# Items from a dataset
----------

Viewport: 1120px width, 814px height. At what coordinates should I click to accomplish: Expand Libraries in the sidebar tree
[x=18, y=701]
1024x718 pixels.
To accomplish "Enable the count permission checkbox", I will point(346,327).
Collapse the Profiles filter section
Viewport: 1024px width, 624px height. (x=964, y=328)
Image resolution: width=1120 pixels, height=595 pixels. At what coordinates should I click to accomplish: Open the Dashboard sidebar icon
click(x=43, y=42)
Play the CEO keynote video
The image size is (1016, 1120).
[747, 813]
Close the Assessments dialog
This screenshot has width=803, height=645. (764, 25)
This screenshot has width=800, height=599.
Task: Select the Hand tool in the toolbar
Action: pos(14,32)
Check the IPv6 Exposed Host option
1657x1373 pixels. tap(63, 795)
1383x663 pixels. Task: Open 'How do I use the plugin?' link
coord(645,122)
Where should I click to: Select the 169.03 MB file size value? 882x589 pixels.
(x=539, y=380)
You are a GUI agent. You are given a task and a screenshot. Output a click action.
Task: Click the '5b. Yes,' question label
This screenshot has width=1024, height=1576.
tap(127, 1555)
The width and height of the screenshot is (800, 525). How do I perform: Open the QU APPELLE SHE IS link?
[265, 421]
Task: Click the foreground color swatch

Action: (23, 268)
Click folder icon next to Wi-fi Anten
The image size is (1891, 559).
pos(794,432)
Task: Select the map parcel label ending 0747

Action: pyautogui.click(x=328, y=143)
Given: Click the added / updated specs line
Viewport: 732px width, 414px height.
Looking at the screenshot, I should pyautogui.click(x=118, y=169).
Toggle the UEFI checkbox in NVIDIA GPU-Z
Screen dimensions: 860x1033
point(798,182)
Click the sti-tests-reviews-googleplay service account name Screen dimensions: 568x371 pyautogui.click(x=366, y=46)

----------

# Goal of the exercise
Determine the number of lines in the data that include the string "checkbox". Only that number belongs in the answer.

# Output of the exercise
2